**Work request**
Produce a faithful copy of every record below, without the pictures.
==== Given records
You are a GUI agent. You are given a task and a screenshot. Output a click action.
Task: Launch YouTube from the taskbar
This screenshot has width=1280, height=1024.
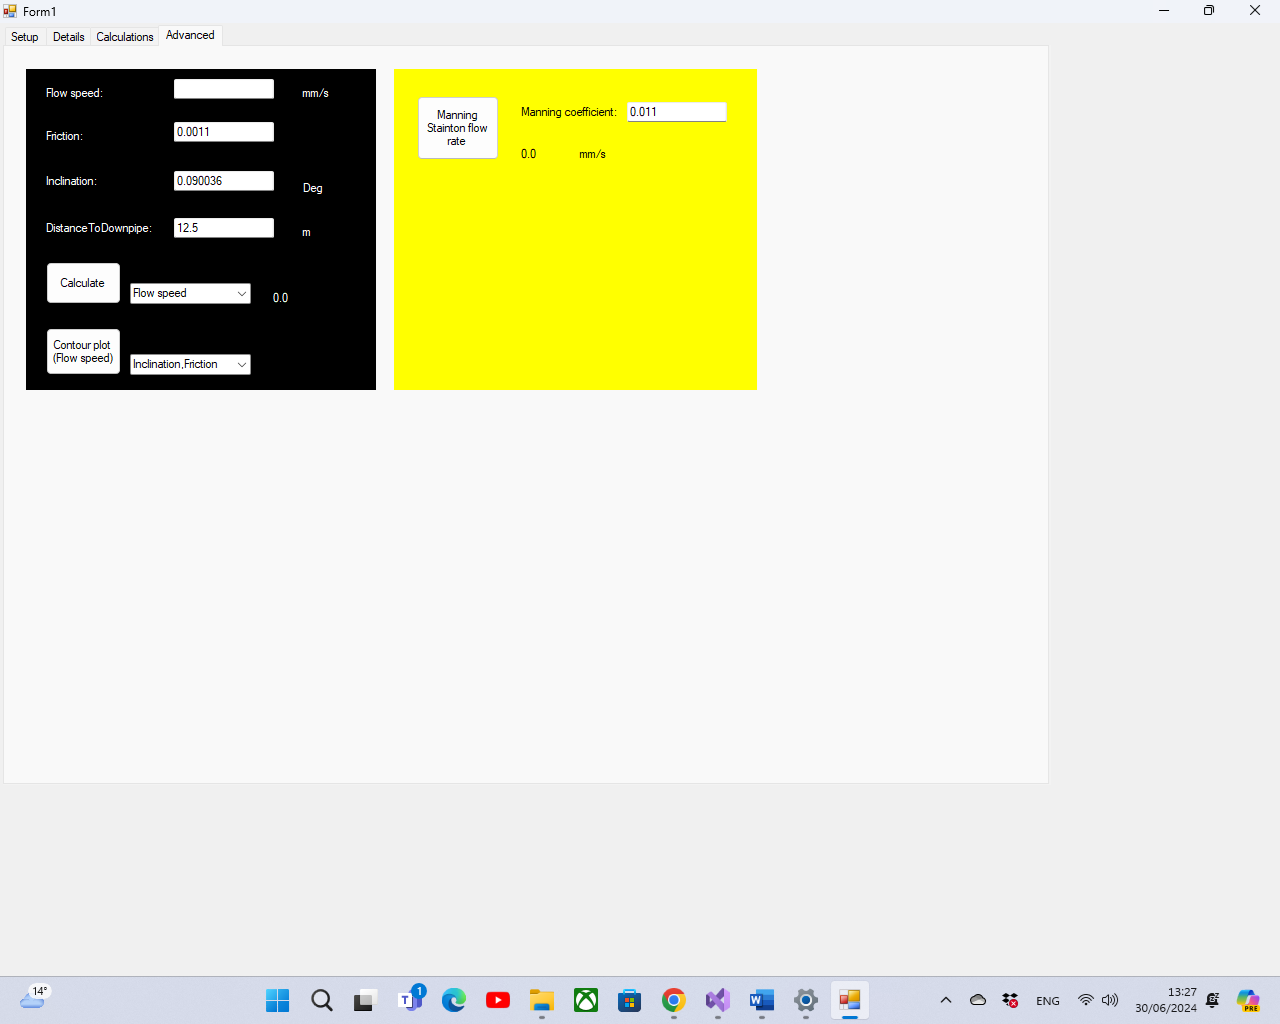[498, 1000]
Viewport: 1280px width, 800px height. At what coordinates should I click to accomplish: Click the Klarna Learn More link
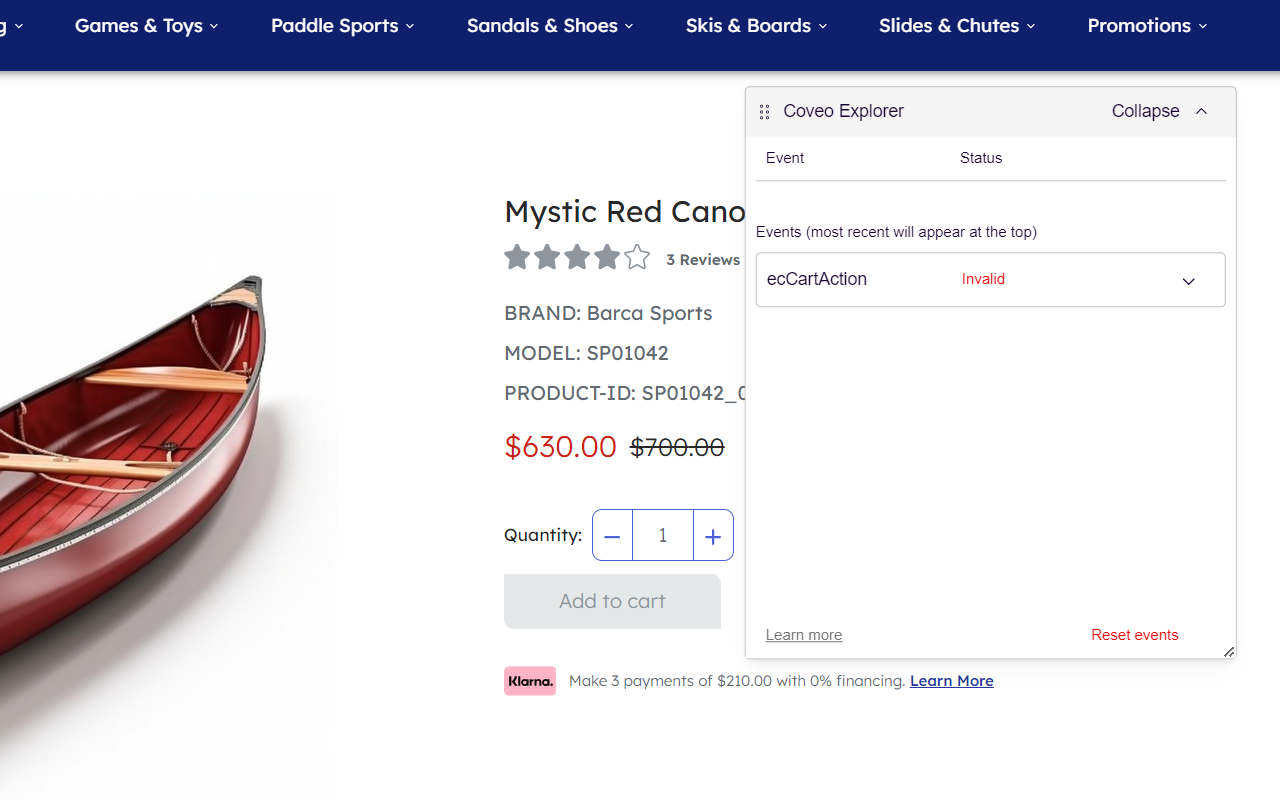coord(951,681)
========
**Exercise output**
You are a GUI agent. You are given a task and a screenshot. Output a click action.
Task: Launch YouTube from the taskbar
This screenshot has width=1280, height=1024.
[498, 1000]
Viewport: 1280px width, 800px height. At what coordinates should I click to accomplish: Click the Klarna Learn More link
coord(951,681)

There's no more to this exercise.